Uganda raises revenue bar for Africa with e-Tax system
Sunday, 22 Jan 2012
"To put matters into context, an applicant riding on a bus from Kampala to a border town 200 kilometres away can now apply for a tax identification number online, continue with their journey and drop physical copies of their application on arrival at the border town.
The following day, the same individual can then travel to a different town in Uganda and collect their Taxpayer Identification Number certificate from the satellite Uganda Revenue Authority tax office," says Vincent Ochen, a transactional banker at Stanbic Bank Uganda.
With the electronic system, clients can apply for driving permit renewals, road licences, passport fees and motor vehicle registration online.
The new system is expected to be extended to the payment of public services and other remittances such as the payment of traffic fines, court bails and other licences.

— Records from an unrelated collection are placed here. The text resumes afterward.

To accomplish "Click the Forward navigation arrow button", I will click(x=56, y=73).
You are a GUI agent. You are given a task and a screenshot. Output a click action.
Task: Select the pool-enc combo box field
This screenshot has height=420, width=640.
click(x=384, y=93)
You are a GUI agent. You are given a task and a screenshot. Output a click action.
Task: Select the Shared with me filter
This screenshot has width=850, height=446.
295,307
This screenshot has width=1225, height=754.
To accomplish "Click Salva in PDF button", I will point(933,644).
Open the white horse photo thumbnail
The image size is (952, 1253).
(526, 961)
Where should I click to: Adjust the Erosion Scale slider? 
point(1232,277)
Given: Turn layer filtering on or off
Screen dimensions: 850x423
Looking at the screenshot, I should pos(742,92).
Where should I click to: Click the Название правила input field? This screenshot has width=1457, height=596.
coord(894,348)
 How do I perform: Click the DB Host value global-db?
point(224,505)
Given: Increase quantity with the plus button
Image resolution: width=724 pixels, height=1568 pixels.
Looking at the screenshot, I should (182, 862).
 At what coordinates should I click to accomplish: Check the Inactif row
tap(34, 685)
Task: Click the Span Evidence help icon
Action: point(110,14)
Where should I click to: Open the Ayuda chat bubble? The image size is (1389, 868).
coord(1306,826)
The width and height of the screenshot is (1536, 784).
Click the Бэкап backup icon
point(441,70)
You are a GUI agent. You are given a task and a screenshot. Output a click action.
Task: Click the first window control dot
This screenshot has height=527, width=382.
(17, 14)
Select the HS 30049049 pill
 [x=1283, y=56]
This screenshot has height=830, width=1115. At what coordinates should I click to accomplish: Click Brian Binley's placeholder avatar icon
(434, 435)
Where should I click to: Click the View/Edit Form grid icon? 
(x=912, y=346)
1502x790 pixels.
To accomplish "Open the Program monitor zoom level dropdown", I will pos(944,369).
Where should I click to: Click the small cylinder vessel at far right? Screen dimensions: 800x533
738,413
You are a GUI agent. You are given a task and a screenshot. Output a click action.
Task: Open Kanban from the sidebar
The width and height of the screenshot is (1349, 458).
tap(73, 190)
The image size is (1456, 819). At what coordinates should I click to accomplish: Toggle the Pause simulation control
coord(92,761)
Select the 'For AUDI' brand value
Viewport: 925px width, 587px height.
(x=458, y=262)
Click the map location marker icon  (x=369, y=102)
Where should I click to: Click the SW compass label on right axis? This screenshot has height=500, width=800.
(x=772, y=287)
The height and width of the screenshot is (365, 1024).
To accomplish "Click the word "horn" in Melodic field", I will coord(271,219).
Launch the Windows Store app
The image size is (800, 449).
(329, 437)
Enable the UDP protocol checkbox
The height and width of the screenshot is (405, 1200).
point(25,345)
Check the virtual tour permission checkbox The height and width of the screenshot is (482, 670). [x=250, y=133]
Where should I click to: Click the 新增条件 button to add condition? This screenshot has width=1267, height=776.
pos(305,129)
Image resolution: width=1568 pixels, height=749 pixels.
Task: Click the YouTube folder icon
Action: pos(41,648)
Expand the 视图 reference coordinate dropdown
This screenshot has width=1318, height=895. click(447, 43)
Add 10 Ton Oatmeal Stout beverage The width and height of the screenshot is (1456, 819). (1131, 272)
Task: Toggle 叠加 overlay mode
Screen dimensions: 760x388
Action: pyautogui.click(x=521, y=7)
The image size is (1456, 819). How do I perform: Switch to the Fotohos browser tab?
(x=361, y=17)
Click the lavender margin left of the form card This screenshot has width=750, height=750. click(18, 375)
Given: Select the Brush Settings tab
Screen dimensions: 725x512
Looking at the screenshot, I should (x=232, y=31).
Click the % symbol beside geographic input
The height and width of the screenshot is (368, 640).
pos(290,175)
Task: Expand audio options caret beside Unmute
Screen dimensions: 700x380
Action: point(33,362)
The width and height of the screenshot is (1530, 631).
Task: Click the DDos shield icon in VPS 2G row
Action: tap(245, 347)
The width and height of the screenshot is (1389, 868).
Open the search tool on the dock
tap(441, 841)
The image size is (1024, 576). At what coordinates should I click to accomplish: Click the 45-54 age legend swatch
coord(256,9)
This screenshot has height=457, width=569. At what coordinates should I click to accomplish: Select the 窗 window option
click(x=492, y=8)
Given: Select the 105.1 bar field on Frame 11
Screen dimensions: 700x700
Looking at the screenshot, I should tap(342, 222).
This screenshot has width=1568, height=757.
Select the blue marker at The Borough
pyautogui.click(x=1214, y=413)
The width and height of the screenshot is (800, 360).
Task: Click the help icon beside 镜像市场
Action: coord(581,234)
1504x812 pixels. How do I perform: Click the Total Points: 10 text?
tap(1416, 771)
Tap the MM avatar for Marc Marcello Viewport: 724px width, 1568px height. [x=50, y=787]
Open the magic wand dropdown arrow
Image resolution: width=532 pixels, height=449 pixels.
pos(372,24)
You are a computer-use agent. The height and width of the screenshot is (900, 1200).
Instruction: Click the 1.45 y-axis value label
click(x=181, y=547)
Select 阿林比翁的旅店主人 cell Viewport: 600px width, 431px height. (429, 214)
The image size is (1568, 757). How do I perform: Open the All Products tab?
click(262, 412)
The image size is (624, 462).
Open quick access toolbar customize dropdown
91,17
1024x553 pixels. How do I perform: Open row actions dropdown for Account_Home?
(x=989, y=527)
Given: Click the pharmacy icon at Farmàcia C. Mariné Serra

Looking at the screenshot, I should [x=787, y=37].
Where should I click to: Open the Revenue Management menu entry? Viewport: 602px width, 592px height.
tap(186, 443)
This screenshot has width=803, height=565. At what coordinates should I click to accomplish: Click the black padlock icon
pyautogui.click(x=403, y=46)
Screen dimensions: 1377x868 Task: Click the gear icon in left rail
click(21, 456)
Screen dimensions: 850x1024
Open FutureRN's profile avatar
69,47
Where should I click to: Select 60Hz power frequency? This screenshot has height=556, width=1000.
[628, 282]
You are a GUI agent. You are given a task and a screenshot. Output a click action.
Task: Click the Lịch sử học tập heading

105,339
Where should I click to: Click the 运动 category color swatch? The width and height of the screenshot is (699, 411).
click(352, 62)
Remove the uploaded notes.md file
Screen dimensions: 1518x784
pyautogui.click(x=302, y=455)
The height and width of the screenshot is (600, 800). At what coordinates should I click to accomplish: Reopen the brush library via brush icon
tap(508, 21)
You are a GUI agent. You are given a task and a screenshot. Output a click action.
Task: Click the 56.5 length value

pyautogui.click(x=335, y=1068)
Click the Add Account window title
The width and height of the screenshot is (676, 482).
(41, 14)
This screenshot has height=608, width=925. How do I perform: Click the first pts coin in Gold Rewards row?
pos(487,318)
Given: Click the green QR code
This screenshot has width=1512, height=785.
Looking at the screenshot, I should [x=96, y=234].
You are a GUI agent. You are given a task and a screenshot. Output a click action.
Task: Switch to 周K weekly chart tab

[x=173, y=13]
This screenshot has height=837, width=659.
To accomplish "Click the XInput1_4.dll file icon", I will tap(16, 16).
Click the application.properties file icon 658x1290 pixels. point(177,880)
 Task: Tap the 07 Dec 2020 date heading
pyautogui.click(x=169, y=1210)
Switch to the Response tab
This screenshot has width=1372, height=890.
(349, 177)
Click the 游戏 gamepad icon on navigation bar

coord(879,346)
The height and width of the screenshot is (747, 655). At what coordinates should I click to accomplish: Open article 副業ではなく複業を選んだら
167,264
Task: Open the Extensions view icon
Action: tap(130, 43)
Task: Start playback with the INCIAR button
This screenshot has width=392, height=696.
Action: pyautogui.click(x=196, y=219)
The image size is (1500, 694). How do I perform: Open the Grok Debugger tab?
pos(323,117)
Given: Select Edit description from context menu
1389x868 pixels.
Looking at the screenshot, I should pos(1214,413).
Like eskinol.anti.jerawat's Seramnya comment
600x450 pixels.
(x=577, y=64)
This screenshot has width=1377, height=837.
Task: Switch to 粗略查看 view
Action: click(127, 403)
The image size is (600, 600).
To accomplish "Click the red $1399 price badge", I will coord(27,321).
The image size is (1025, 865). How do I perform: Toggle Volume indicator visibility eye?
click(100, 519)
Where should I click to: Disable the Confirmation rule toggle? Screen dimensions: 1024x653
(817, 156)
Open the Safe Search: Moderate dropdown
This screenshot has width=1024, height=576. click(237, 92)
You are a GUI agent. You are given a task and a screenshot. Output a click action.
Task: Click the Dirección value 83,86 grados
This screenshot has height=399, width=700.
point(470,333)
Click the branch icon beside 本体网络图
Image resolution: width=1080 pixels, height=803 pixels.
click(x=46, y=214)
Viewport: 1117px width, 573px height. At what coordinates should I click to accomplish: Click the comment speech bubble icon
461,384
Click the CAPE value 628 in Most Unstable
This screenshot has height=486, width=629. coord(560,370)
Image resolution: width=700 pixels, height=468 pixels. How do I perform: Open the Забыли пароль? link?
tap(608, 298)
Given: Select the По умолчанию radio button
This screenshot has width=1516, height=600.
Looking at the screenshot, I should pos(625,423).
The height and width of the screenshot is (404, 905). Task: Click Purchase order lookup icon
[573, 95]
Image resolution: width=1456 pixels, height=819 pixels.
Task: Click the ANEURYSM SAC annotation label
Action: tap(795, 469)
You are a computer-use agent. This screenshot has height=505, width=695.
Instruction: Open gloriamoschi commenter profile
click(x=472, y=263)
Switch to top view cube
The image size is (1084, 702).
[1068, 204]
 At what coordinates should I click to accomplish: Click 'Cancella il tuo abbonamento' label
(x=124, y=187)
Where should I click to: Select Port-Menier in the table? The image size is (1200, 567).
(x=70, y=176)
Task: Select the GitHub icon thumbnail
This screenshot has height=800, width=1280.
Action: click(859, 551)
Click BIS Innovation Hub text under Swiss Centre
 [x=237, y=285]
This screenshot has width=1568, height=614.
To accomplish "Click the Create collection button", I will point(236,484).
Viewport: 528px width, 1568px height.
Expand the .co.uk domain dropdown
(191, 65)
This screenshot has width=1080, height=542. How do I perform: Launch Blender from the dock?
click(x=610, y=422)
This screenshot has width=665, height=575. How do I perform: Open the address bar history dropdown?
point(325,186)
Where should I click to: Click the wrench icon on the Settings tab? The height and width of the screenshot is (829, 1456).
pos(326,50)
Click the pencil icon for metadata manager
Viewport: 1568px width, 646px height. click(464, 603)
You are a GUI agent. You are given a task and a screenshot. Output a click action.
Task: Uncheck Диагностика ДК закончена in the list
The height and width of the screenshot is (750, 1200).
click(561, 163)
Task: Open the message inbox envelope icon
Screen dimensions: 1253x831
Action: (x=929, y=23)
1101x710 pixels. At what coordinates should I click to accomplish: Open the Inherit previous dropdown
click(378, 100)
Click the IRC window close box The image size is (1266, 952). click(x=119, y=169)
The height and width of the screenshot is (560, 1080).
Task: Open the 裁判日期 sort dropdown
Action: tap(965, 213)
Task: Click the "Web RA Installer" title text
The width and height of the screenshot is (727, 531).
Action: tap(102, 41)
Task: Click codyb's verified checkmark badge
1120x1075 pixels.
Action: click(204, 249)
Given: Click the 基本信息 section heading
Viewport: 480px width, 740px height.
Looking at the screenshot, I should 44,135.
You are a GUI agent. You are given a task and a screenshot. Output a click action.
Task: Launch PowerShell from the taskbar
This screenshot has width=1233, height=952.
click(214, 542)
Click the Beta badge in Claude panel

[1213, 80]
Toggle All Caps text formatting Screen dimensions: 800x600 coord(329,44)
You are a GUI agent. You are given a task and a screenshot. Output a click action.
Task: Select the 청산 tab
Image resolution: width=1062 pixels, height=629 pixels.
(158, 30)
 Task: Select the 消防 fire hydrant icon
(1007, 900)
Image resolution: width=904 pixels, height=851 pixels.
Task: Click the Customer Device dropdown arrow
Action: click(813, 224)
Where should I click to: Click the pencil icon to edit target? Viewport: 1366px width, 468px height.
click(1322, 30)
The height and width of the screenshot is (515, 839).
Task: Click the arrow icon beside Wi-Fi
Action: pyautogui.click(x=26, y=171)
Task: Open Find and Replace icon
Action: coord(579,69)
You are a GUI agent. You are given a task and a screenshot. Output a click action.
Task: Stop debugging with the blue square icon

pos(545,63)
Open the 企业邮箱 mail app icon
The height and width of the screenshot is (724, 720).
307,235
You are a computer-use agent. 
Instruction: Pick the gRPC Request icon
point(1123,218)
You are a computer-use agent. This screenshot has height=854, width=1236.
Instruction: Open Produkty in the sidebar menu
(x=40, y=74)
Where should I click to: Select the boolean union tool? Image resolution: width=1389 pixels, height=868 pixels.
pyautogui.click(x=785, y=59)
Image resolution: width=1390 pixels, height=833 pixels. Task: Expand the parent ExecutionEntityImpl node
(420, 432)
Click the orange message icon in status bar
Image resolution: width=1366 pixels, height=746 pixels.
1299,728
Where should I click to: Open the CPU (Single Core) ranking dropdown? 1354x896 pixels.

In the 2010/11 fiscal year, Uganda’s government laid out an ambitious revenue target of financing 75 per cent of the national budget using domestic revenue from taxes.
But last year’s double digit inflation, high lending rates and the depreciating shilling has hit the economy hard, negatively affecting revenue collection.
According to the 2010/2011 financial year performance report released in November, Uganda Revenue Authority collected Ush2.8 trillion ($1.13 billion) in domestic taxes against an annual target of Ush2.9 trillion ($1.17 billion).